Тут и Лихо тело свое затекшее от стены отлепила и выдохнула негромко:

— Это уж точно, что недобог!

И тогда Коловул — он юношей волосатым, лохматым, громадным рядом с Лихо сидел — тоже голос свой осторожный подал:

— А уж до человека ему…

— Нишкните, оба! — топнул Велес на них своей кабаньей ногой и Жара к самому носу поднес: — Сам пойдешь и убьешь! Вот за это они тебя и полюбят! И я тоже тебя тогда полюблю.
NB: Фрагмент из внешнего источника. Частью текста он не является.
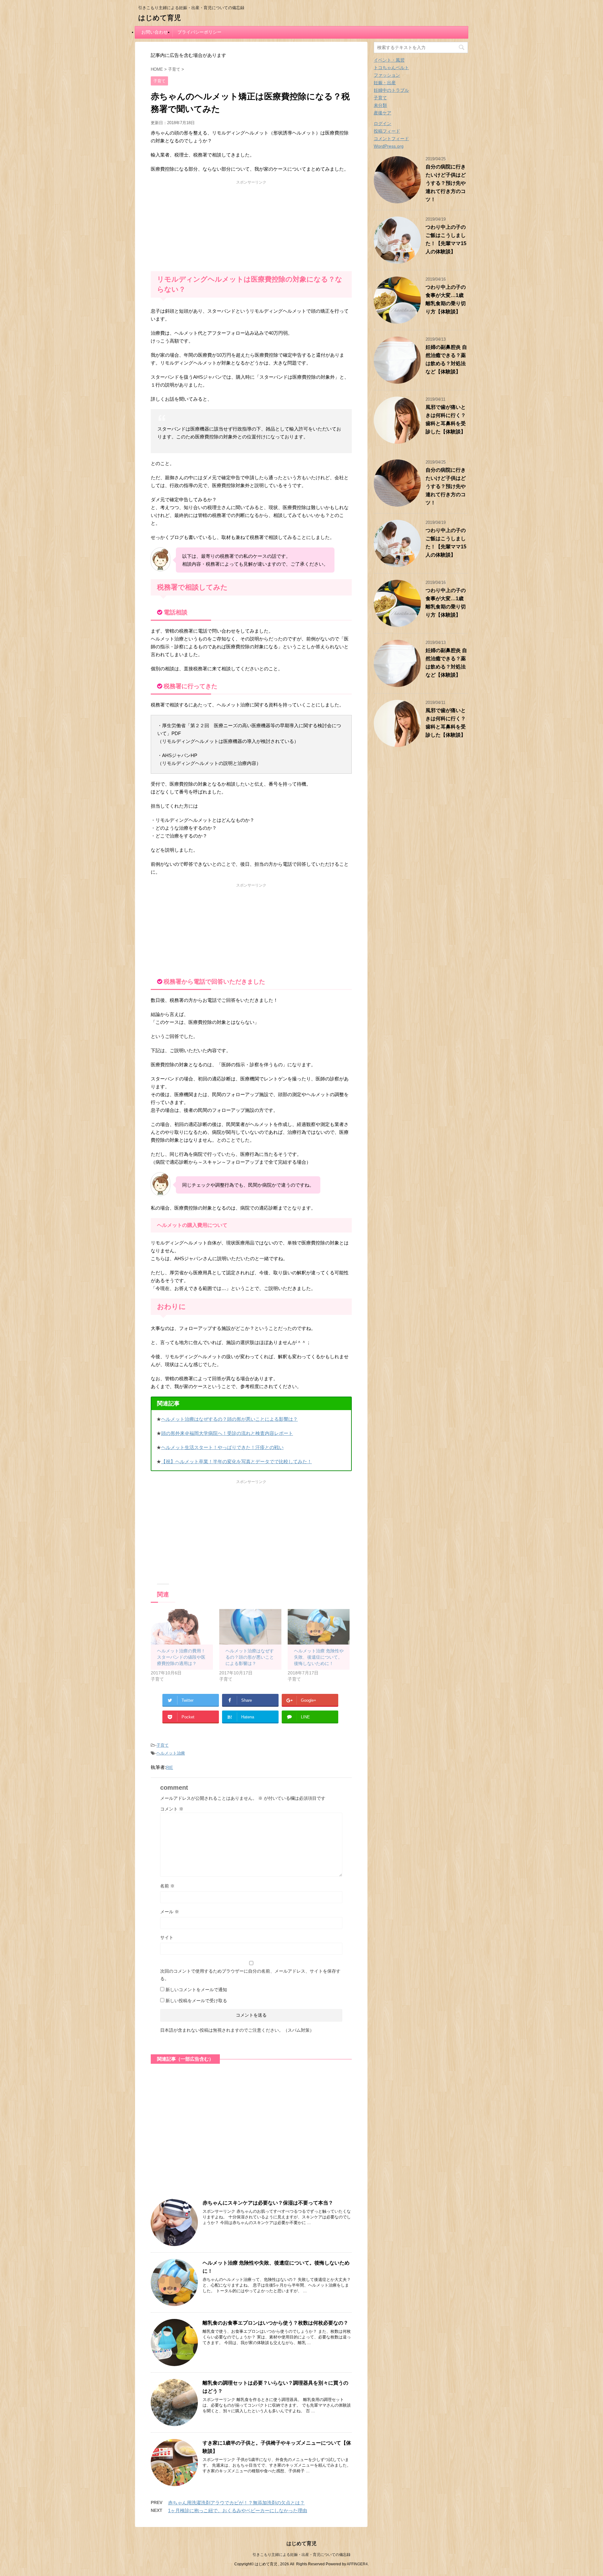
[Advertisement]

А пока — прочь отсюда!

И от себя отшвырнул, подбежал и еще подтолкнул — целой своей, медвежьей ногой. А уж дальше, по гулким каменным коридорам, Жар сам пробирался. Сначала на четвереньках — и хорошо, что на них. Велес вслед ему меч Родовитов метнул. Над самой макушкой у Жара меч пролетел. А когда уже до поворота добрался, тогда распрямился Жар и на ногах побежал — лишь на самую малость от страха подогнутых. А все равно заметила это нечисть, заверещала, захихикала вслед:

— Не трусь, богоравненький!

— Спинку-то распрями, бесподобненький!

«Чужие! Родня называется! А до чего же они все чужие! — с тоской думал Жар. — Даже люди их лучше! Даже Перун — и тот лучше! Как это Родовит говорил? Перун — бог всех, слабых тоже! Вот чьим бы сыном мне было родиться!»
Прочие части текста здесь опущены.